Top of Records for the exercise

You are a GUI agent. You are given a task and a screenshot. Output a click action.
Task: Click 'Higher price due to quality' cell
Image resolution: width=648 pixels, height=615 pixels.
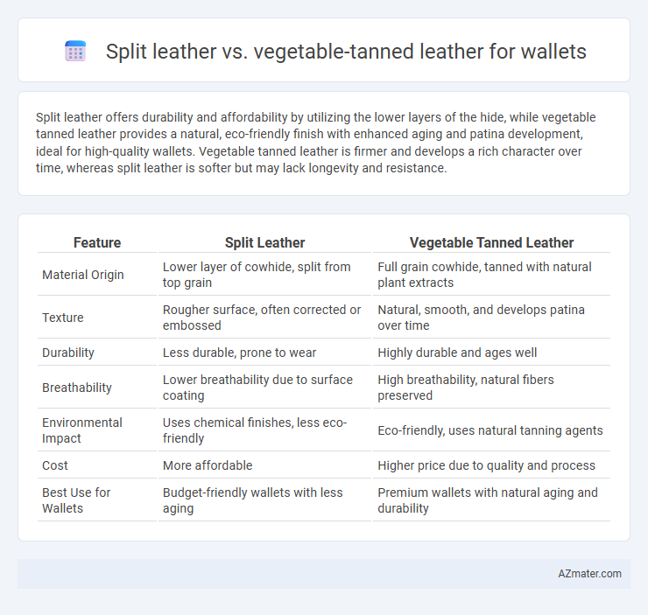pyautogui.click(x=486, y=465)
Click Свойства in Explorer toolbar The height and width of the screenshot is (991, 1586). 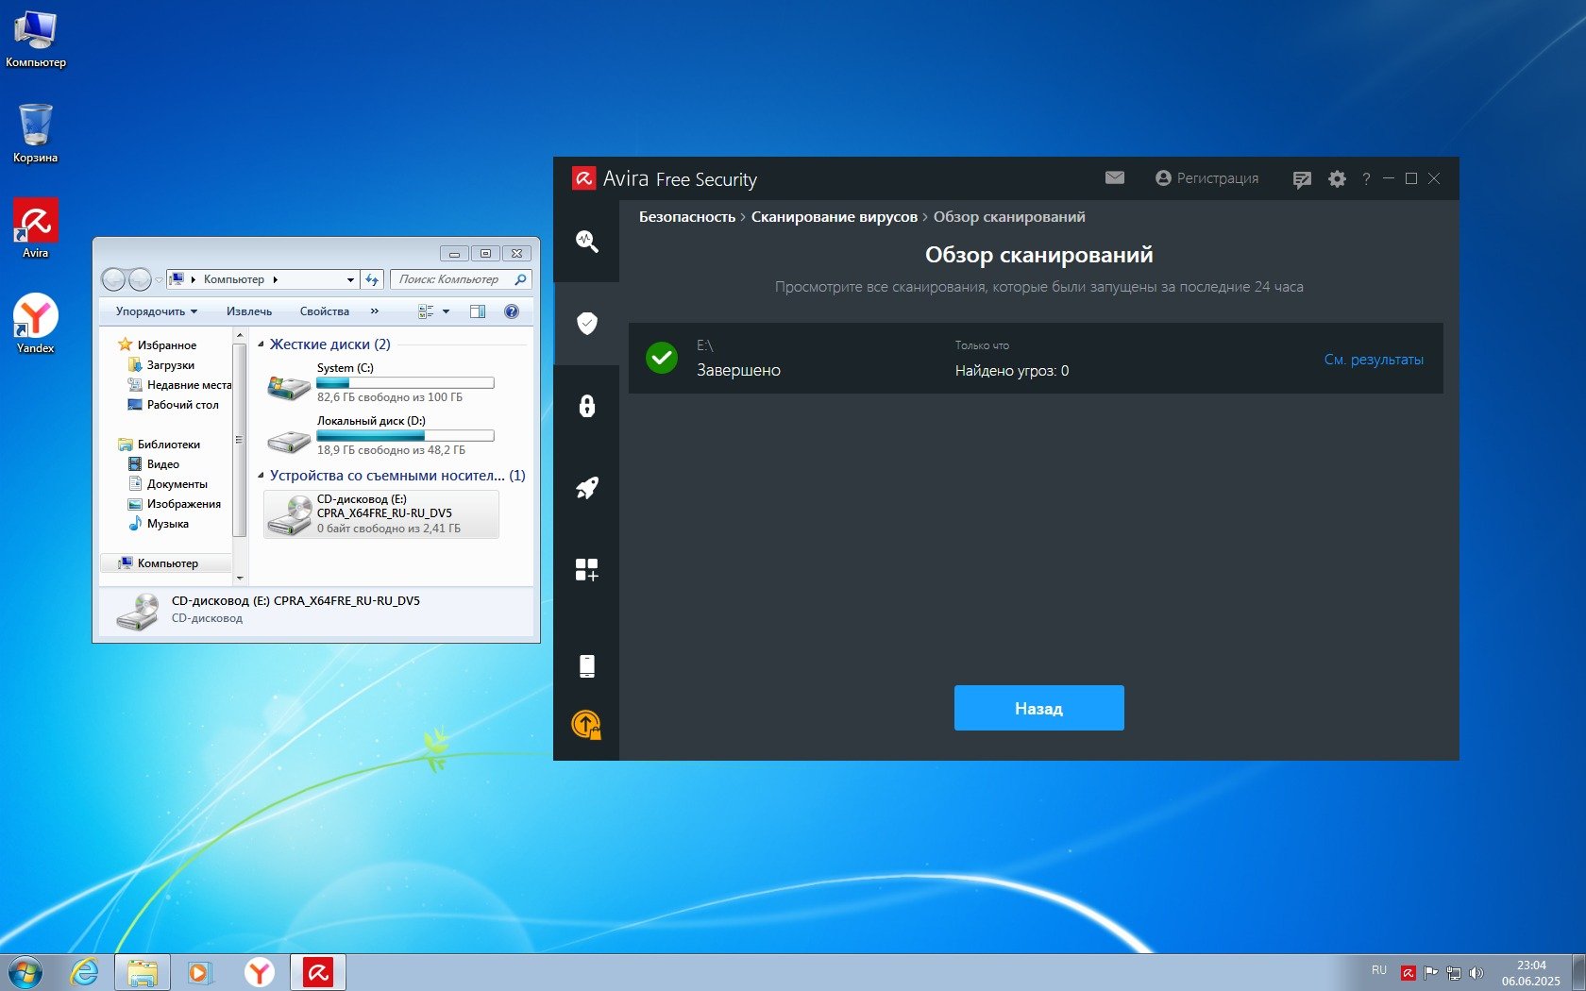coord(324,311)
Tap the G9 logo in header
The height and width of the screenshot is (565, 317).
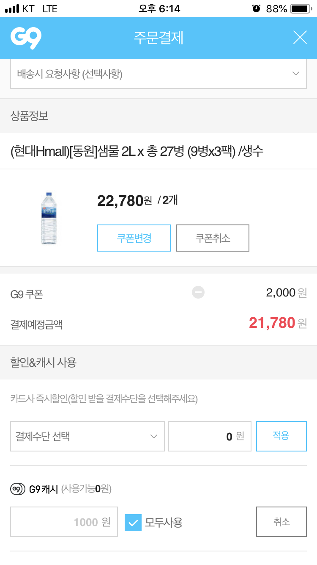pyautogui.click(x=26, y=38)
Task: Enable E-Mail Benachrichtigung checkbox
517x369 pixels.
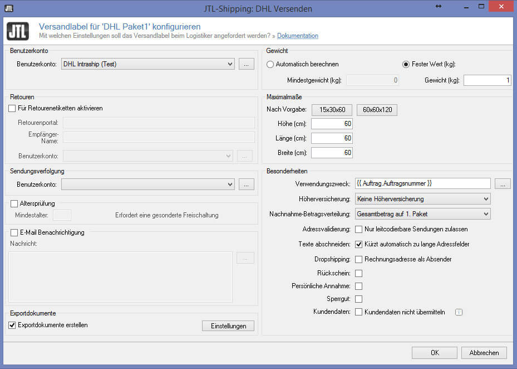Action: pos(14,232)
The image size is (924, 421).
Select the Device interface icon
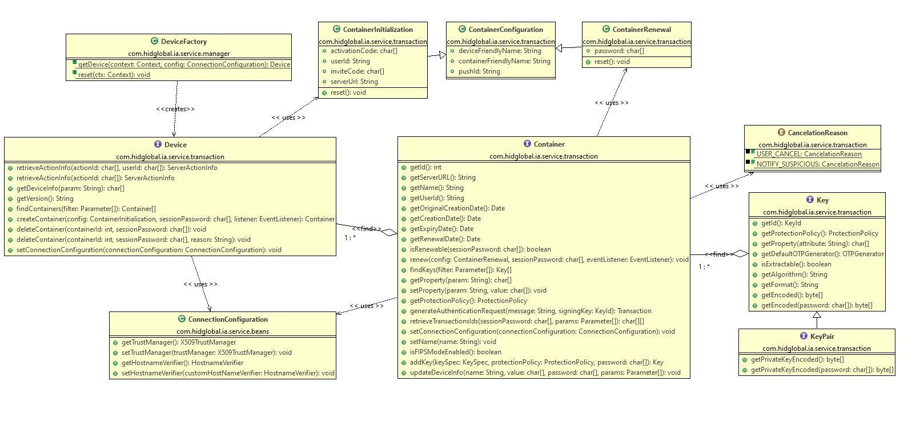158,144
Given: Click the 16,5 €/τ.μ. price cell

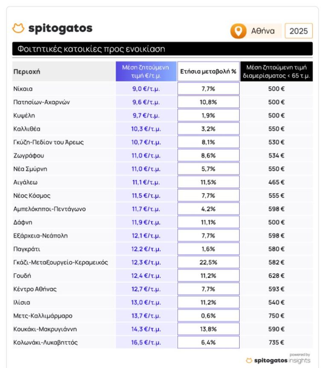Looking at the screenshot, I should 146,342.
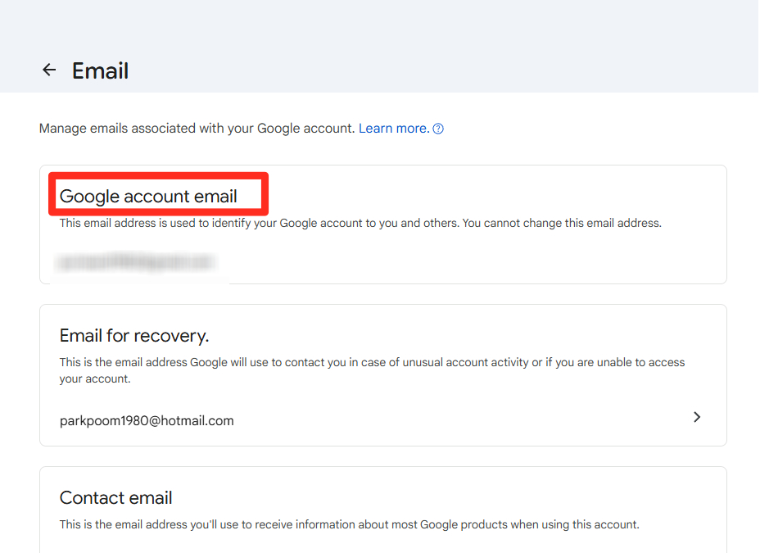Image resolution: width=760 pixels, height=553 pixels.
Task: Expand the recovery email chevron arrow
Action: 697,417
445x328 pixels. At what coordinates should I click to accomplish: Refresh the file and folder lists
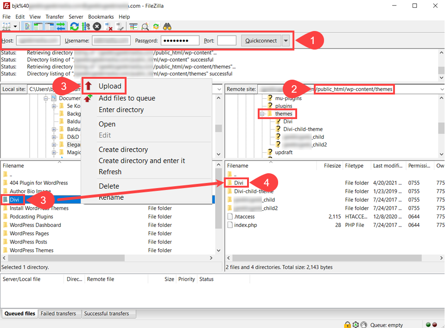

Bottom of Records for the exercise

Counting the line with "Given: Click the 16,5 €/τ.μ. price cell" and the last line of the data above, transcribe those two lines and every line between them exactly, without the pictures.

* **Written answer**:
Given: Click the 16,5 €/τ.μ. price cell

Looking at the screenshot, I should 146,342.
Image resolution: width=760 pixels, height=553 pixels.
Task: Expand the recovery email chevron arrow
Action: 697,417
445x328 pixels. At what coordinates should I click to accomplish: Refresh the file and folder lists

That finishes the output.